The concepts of wind-wave complementarity and supplementarity have been defined, whereas the prospects of wave energy as a supplement to FOWTs have been detailed – this idea offers a new perspective for future hybrid ORE development.

Then, by compiling data from more than 40 FOWTs, trends relating to the platform's draft, displacement, wind power and wind turbine dimensions have been obtained, ultimately relating these parameters with the wave energy conversion systems, also due to the maximum payload allowance of FOWT platforms.

The extensive review analysis led to the final sub-sections, which discuss in detail the technological feasibility of concepts, current limitations of the methods, research gaps and future trends in FWWP development.

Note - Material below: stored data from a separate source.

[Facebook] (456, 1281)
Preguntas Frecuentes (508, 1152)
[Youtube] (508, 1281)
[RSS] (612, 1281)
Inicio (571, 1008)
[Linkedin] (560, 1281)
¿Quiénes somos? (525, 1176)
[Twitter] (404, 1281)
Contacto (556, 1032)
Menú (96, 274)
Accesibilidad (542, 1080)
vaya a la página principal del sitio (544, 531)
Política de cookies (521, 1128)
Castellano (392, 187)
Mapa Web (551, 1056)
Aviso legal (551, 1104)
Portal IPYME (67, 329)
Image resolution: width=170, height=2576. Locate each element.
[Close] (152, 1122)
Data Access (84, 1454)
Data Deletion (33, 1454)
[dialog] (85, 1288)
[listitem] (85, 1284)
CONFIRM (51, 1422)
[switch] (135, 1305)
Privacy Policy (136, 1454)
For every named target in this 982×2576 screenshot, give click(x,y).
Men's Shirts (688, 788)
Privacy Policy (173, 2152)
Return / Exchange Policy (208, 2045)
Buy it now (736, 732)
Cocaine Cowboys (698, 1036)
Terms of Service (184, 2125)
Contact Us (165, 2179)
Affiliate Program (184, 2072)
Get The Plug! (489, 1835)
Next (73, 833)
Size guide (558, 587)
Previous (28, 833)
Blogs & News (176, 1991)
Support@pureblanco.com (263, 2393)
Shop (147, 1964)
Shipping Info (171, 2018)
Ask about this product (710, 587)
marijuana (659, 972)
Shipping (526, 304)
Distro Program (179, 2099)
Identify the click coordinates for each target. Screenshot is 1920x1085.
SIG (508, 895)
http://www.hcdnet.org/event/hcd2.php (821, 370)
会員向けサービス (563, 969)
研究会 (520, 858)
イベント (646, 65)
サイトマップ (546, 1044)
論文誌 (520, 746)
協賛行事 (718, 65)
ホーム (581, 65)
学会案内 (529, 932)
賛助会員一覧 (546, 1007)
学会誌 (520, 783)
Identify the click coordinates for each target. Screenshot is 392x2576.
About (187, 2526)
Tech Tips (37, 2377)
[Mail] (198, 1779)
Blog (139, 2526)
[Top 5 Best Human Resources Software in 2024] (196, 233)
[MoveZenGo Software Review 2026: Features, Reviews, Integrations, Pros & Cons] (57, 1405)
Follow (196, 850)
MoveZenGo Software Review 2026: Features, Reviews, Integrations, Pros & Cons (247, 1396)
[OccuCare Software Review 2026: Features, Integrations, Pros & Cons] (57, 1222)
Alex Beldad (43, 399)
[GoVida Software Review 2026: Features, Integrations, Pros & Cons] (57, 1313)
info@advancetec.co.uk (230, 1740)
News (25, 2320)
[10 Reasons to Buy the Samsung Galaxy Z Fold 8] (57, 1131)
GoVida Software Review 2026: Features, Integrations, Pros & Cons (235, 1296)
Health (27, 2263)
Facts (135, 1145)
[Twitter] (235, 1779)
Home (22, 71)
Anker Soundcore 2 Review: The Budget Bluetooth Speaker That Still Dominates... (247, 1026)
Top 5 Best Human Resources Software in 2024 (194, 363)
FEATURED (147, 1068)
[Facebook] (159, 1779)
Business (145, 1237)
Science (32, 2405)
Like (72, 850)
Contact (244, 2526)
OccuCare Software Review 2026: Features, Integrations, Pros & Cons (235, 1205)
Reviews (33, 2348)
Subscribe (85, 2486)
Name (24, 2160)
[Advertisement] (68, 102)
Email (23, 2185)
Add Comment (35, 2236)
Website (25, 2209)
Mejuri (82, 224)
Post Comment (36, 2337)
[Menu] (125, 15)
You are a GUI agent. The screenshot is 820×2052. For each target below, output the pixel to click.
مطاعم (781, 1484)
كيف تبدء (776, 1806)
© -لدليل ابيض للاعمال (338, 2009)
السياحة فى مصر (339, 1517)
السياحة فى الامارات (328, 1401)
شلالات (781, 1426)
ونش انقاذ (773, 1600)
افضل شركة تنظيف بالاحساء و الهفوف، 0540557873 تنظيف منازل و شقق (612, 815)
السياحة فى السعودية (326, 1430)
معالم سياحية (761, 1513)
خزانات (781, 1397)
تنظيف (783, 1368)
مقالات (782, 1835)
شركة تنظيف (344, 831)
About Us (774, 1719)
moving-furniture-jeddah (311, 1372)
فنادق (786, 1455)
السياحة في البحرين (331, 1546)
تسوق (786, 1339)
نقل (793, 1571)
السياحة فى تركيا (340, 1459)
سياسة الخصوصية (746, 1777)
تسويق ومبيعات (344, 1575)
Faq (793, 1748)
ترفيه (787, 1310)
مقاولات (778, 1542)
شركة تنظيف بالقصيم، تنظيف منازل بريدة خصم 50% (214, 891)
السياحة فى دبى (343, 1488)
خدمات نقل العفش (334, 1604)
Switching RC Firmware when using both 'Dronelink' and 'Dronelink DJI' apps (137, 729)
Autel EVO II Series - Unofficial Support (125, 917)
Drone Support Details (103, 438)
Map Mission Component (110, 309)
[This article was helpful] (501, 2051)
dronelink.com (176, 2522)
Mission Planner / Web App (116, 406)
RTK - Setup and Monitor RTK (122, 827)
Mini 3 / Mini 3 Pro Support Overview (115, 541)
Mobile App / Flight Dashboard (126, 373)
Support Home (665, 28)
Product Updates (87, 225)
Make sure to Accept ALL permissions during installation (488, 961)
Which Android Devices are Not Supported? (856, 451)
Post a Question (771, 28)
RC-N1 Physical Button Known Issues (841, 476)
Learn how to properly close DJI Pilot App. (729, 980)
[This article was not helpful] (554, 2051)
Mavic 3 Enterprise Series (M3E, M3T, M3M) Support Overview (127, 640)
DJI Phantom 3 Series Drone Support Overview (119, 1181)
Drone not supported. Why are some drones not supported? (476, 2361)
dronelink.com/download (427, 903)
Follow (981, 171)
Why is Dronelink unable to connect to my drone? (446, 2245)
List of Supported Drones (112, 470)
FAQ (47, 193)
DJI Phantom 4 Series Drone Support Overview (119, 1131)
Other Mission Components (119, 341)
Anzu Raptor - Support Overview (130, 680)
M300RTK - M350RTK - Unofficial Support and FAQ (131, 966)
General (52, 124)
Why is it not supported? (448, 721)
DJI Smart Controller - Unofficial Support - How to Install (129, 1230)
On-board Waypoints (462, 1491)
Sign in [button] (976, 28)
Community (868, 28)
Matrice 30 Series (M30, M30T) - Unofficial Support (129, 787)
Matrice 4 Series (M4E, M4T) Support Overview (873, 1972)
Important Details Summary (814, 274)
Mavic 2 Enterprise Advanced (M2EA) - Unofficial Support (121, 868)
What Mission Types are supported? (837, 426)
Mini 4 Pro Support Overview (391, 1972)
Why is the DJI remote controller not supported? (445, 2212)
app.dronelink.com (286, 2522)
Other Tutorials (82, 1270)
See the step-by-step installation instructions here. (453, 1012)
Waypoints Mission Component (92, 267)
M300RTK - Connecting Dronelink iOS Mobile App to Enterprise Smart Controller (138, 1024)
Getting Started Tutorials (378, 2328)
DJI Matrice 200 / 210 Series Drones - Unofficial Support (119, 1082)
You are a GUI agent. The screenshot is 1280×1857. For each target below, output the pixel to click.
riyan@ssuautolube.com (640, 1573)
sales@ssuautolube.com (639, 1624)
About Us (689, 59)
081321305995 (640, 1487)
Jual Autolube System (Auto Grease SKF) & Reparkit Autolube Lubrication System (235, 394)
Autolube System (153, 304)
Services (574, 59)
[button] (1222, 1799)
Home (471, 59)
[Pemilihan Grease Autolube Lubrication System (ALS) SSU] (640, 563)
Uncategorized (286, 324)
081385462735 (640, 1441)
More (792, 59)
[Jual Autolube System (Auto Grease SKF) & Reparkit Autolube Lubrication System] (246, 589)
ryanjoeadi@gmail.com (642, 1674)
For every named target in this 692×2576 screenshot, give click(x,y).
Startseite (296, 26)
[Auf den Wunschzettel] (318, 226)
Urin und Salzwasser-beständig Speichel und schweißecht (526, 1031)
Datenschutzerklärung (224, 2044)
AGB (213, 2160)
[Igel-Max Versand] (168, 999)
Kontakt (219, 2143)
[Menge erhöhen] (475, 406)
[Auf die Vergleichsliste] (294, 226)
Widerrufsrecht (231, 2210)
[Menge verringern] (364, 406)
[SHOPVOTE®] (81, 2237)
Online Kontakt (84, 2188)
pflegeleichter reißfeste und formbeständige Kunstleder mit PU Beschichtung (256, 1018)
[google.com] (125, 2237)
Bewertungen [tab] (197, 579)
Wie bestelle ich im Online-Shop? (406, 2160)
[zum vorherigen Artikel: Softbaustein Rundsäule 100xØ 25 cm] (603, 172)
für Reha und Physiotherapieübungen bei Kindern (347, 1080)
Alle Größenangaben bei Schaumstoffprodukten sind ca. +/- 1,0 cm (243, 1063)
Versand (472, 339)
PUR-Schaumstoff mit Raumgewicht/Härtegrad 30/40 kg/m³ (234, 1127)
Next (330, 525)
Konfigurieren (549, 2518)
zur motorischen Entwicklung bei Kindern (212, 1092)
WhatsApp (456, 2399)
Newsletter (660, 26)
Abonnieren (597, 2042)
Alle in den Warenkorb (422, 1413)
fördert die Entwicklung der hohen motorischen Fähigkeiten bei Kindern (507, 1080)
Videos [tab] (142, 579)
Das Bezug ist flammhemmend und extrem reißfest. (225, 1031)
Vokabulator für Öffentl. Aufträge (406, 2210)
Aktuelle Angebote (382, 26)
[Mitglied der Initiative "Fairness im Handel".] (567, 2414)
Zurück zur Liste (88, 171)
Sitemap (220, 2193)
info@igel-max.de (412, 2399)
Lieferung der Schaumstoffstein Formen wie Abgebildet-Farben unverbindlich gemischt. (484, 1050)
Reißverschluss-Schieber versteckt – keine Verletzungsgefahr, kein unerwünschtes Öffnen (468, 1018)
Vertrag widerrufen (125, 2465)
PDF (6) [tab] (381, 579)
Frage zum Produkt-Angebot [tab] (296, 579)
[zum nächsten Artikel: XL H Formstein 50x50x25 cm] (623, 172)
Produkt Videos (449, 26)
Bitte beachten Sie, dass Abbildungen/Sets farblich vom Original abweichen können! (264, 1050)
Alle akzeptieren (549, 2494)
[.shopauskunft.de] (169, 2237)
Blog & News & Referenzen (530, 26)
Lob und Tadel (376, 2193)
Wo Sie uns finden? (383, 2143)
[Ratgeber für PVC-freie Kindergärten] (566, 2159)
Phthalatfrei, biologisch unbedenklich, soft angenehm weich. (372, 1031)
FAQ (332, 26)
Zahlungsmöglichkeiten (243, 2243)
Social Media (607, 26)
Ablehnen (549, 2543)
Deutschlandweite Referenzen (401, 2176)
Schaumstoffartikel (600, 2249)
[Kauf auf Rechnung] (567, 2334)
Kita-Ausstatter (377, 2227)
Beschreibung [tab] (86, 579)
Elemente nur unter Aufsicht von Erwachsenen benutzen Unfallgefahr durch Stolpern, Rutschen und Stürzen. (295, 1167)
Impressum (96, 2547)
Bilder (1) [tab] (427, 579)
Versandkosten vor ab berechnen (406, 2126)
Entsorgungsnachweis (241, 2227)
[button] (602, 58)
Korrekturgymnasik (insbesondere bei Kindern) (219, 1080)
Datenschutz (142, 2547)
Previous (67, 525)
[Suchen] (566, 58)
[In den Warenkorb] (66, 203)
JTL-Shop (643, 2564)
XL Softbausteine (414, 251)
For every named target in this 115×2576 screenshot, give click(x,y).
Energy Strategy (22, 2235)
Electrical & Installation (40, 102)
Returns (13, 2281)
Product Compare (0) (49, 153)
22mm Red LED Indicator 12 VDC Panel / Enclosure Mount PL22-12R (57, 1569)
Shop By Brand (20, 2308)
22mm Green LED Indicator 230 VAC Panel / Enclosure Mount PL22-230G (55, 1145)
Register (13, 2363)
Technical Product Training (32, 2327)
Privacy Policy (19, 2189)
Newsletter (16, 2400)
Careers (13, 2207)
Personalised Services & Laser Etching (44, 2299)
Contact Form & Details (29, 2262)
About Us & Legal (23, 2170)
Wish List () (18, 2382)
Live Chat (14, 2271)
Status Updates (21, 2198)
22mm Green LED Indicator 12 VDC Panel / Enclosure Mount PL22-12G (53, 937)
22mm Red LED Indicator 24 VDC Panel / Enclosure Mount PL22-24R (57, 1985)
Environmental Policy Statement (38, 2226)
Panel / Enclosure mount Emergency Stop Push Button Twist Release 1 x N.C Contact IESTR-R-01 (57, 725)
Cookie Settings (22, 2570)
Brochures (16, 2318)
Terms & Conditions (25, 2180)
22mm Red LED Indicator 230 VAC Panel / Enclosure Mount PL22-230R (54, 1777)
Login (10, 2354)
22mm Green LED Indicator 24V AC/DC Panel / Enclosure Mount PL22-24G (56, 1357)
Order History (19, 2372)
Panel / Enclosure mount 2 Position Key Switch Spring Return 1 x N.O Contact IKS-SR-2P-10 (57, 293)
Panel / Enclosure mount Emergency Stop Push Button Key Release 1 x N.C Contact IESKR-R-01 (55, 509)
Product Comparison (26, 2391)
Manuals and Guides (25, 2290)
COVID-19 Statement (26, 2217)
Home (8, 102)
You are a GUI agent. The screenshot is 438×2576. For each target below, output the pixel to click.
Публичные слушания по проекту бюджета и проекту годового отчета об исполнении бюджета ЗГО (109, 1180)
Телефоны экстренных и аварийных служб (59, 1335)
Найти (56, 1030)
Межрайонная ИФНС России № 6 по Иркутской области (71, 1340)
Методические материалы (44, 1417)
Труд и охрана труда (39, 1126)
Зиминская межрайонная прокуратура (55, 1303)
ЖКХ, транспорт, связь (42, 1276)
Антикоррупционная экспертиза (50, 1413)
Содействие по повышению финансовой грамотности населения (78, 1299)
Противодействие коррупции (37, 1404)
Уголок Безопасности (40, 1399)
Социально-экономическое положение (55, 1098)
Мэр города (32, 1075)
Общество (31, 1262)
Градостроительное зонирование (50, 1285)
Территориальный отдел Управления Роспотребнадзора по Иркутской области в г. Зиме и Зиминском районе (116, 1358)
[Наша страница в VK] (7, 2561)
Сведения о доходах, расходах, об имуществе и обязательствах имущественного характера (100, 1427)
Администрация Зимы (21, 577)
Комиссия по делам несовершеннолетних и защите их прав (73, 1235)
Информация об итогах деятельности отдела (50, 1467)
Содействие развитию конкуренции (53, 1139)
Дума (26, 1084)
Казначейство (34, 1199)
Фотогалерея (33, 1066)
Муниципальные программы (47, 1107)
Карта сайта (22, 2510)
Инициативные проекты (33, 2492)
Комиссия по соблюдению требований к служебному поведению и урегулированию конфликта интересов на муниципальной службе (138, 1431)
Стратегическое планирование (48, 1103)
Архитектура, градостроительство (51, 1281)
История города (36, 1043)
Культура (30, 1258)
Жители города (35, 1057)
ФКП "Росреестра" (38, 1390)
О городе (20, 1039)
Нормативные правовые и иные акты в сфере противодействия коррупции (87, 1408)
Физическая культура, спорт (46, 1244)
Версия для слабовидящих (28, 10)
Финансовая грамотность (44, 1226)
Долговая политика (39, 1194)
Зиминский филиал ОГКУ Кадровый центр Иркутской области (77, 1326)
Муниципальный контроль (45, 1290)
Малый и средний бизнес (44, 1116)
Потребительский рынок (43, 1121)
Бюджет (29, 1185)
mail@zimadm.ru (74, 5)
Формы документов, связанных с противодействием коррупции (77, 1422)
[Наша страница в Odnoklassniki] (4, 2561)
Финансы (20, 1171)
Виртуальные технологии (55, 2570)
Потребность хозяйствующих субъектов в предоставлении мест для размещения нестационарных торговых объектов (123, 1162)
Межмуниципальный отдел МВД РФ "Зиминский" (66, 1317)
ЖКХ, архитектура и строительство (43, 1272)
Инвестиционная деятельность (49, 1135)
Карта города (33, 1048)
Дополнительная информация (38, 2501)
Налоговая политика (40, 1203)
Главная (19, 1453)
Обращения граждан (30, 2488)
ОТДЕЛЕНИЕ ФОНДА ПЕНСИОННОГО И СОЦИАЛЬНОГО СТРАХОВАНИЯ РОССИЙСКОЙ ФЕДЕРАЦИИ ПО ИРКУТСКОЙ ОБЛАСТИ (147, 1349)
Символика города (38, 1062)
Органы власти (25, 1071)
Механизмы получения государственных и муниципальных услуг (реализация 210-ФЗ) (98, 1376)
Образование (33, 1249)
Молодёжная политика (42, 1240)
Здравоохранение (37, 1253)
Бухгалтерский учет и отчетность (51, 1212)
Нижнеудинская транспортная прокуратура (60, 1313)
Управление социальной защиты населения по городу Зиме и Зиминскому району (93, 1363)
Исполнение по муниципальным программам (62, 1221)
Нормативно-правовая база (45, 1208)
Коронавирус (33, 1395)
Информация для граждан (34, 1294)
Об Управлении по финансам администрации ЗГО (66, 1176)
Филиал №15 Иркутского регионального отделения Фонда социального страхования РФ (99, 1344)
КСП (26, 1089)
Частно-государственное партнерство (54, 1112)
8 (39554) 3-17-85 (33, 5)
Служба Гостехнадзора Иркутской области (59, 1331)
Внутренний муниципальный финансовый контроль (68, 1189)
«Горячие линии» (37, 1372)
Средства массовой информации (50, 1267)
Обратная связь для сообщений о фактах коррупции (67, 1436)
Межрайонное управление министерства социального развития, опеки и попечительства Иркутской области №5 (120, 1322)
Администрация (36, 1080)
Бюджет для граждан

The major conclusions drawn from the overview are summarized below.

• The review analysis of FWWPs shows that the generated power of a single WEC is one to two orders of magnitude below that of a stand-alone wind turbine. Thus, the major advantage of hybrid FWWPs is not the increase in nominal power. The significant advantage concerning the energy output of a hybrid wind-wave system is the reduction of intermittency and smoother power output. Other benefits are: increased weather windows for O & M operations, better use of ocean space, and overall cost reduction. There is still a potential increase in the wind turbine's efficiency, though that depends on rationale design;

• The differentiation between complementarity and supplementarity offers a new perspective for future hybrid FWWP development. Following the new standpoint of supplementarity, several offshore locations that are generally disregarded for the commissioning of FWWPs due to benign waves can be prospective areas for the commissioning of hybrid platforms, bearing in mind the actual major advantages of FWWPs as stated in the previous point, as well as the possibility of proving FWWPs in a relevant environment before moving to harsher offshore locations;

• The overview presented in this paper supports the idea that WECs may be accurately controlled to suppress system loads and, therefore, reduce the accelerations and fatigue loads on FOWTs, thus increasing the life cycle of the wind turbines. However, this depends on very rationale designs considering optimized PTOs–that are, again, not necessarily optimized to maximize wave power output, as well as a global geometric optimization of the whole hybrid geometry, namely, floating platform, WECs and WEC arrangement;

• By comparing the many configurations, it can be stated that a hybrid FWWP with single-WEC will present very similar dynamic behaviour with the stand-alone FOWT and a relatively small increase in power absorption, which does not lead to potential advantages. Thus, the most promising configurations are the ones employing multi-WEC arrangements, as well as the concepts where wave energy is absorbed from the relative motion between massive displacement hulls, namely, the spar-inerter configuration and the semi-submersible with hinged-floaters;

• Whereas most of the FWWP configurations investigated so far have been analyzed from a simplified numerical perspective, mechanical issues may often undermine their feasibility, as well as unrealistic PTO models and/or extreme dynamic behaviour;

• The major research gaps today are: First, the lack of knowledge in nonlinear and second-order effects acting on the coupled multi-body motion of FWWPs, also including lack of knowledge on how the WECs can benefit from the disturbed wave field. Second, there is a lack of a framework where FWWPs can be designed from earlydesign stages or optimized from a global geometric perspective. Third, the a lack of empirical data and experimental analysis. The latter can only be obtained from tests in wave basin or sea trials, and the first may only be consistently validated with the latter. Nevertheless, overcoming these gaps is the near-future trend in FWWP development, whereas the second gap appears as a missing point.

Hybrid wind-wave energy is a relatively new branch of offshore renewable energy facing rapid development. It is expected that novel configurations, methods and experiments will be published in the years that follow.